Walmart is planning to make a multi-million-dollar investment in its Cullman regional distribution center. It is part of the company’s initiative with Symbotic LLC, originally announced in 2021, to modernize its supply chain with artificial intelligence-powered robotics and software automation.
Once the renovation is complete, the distribution center in Cullman will be able to ship nearly double the number of cases compared to a traditional regional distribution center, while evolving strenuous, manual jobs into those that offer new skills in robotics and technology.
“Walmart’s Cullman distribution center has been a pillar in our community for the last 40 years,” said Ken Caviness, general manager, Regional Distribution Center #6006, Walmart U.S. “Adding robotics, automation and AI-powered software systems to this facility will revolutionize an already impressive operation, fundamentally changing the way we distribute products to stores.”
Cullman Mayor Woody Jacobs said, “This automation investment by Walmart confirms that Cullman has been a great partner community. No industry here can match the jobs created by Walmart over the past 40 years and this investment guarantees they will continue providing quality jobs for the foreseeable future.”

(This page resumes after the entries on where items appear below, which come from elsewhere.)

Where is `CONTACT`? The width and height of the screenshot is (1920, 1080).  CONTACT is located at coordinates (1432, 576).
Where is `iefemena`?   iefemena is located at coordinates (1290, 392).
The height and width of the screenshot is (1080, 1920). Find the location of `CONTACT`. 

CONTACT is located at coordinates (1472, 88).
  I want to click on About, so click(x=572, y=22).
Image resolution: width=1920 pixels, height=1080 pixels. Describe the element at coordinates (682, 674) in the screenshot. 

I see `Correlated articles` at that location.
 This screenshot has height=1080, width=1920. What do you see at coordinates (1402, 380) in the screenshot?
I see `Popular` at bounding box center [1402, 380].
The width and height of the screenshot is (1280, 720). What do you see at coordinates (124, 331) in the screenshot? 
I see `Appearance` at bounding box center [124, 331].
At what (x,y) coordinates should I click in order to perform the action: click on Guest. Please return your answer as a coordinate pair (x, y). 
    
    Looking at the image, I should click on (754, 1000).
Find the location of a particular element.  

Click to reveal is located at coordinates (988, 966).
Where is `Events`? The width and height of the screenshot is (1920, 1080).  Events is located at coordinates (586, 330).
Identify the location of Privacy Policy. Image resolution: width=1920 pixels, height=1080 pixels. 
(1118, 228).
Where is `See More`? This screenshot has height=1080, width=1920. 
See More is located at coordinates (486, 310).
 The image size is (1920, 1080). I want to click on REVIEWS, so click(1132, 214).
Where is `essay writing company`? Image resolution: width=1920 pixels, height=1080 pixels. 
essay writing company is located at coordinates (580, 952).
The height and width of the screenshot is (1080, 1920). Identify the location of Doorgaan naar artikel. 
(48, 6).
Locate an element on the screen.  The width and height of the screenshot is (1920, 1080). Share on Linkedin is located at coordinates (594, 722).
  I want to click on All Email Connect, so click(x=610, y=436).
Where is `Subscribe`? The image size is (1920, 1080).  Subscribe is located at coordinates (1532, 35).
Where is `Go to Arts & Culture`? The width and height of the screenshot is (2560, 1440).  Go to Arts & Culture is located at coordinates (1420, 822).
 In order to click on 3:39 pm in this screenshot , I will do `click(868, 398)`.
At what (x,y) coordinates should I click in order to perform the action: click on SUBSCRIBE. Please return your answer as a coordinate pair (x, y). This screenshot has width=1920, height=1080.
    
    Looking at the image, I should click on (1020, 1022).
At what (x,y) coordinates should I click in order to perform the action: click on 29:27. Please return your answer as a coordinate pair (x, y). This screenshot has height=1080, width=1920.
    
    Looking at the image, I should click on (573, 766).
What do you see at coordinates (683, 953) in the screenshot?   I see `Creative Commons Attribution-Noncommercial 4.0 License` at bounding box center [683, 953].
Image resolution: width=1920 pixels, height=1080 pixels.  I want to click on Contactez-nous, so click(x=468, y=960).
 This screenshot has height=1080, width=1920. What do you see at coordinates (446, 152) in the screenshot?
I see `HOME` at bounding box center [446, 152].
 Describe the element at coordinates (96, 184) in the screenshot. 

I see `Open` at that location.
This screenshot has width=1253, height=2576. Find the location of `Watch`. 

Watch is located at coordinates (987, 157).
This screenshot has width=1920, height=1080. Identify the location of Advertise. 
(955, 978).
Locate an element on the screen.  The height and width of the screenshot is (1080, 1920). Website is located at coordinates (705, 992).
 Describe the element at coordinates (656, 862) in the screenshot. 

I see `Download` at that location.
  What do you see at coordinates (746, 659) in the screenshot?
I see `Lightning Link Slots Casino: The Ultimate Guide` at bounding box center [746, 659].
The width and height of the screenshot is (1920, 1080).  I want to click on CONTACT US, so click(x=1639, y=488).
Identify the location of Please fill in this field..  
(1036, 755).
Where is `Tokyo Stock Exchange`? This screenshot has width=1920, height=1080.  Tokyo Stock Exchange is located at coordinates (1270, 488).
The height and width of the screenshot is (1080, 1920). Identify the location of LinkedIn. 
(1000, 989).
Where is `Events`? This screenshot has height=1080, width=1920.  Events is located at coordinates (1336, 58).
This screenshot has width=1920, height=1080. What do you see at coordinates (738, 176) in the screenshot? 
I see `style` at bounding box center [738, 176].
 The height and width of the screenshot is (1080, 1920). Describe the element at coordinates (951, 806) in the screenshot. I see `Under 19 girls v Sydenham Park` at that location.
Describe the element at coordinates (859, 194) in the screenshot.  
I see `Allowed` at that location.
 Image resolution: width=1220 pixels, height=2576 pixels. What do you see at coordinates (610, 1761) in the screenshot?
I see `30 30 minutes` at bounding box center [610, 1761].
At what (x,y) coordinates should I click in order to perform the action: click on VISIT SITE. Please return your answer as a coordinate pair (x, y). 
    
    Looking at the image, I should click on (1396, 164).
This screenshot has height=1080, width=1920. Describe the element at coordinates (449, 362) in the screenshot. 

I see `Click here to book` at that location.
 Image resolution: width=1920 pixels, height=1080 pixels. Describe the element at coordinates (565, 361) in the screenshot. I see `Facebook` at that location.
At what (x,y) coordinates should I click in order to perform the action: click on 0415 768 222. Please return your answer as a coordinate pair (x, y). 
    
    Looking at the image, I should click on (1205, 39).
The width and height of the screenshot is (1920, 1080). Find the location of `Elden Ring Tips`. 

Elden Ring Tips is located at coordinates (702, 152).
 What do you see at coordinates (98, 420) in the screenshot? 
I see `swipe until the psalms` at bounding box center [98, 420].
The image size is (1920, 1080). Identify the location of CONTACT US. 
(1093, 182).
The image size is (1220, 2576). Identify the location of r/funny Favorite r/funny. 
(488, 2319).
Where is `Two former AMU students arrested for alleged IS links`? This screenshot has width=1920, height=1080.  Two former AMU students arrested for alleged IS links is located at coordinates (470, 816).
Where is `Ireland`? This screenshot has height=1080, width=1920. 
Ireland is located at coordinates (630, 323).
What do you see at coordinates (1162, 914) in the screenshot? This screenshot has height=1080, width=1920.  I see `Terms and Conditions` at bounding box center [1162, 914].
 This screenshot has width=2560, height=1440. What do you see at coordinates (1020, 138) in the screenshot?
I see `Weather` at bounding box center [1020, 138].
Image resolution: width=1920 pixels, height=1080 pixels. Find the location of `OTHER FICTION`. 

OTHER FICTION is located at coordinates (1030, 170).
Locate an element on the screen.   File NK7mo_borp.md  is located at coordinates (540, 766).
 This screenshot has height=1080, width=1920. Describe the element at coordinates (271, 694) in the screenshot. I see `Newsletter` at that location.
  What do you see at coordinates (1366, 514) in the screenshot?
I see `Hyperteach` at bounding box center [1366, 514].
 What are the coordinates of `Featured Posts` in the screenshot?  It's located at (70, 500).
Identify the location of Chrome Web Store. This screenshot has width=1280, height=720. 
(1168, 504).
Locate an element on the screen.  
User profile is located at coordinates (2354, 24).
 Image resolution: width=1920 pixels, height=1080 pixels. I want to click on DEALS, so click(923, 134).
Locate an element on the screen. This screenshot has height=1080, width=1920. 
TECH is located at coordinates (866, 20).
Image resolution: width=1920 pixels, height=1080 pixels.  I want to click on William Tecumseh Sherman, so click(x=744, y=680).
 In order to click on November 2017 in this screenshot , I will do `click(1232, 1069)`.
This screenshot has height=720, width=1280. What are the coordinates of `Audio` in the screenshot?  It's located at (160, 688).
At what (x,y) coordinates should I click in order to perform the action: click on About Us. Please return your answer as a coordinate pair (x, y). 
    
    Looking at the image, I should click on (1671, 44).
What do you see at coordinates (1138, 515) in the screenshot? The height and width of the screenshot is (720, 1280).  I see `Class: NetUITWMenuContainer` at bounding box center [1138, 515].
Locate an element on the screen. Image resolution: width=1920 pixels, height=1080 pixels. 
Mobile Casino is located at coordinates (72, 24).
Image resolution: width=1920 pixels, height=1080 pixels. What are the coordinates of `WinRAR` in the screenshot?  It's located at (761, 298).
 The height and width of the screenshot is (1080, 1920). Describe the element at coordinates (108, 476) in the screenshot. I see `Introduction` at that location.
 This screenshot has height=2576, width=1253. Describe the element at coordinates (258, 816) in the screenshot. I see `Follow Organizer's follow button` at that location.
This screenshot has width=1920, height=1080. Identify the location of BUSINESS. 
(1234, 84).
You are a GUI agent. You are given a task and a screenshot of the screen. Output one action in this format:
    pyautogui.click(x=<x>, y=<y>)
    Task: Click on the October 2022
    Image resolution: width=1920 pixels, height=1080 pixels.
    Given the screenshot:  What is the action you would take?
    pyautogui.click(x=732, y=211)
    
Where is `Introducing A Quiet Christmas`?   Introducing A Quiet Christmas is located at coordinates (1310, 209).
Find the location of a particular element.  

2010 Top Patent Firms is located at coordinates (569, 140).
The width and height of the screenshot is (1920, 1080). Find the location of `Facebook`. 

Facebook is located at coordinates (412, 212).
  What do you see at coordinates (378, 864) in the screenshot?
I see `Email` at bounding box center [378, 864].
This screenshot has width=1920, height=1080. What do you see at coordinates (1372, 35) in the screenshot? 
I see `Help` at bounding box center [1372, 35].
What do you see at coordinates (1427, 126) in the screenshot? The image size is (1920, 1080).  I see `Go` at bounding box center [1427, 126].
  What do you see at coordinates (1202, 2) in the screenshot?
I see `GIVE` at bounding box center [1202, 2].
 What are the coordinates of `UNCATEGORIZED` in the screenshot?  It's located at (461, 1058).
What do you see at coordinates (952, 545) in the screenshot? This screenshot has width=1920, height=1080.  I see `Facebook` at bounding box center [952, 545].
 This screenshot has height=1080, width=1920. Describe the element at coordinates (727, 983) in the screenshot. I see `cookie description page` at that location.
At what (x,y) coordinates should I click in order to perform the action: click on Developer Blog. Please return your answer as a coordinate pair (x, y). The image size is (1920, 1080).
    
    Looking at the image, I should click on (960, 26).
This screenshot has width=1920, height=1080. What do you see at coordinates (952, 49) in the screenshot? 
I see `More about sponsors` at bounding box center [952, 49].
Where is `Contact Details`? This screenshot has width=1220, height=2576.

Regional distribution centers are a strategic part of Walmart’s supply chain network, keeping its more than 4,700 stores stocked with merchandise. The new process will use a combination of people, robotics and massive storage systems to increase the speed at which the retailer sends merchandise to stores, ensuring products get onto shelves faster.
“The improvements we’re making in our Cullman, Alabama, distribution center will be felt by store associates and customers in the surrounding region,” said Rachel Nash, regional general manager, Southeast Operations, Walmart U.S. “For our store associates, these improvements will make it significantly easier and faster to stock shelves, which results in our customers having the items they want, when they want them.”
The new system works to sort, store, retrieve and pack freight onto pallets. The old system was more labor-intensive, with employees manually moving and storing goods in the warehouse and then packing the 53-foot trailers to get the products to the stores.
The new system uses dense modular storage, expanding Walmart’s current buildings’ capacity. The high-speed palletizing robotics also organize and optimize the freight, so that it is store- and aisle-ready, taking the guesswork out of unloading the trucks at the stores.
In addition to the five distribution centers, Walmart has 144 retail stores in Alabama. It employs 41,029 associates in the state.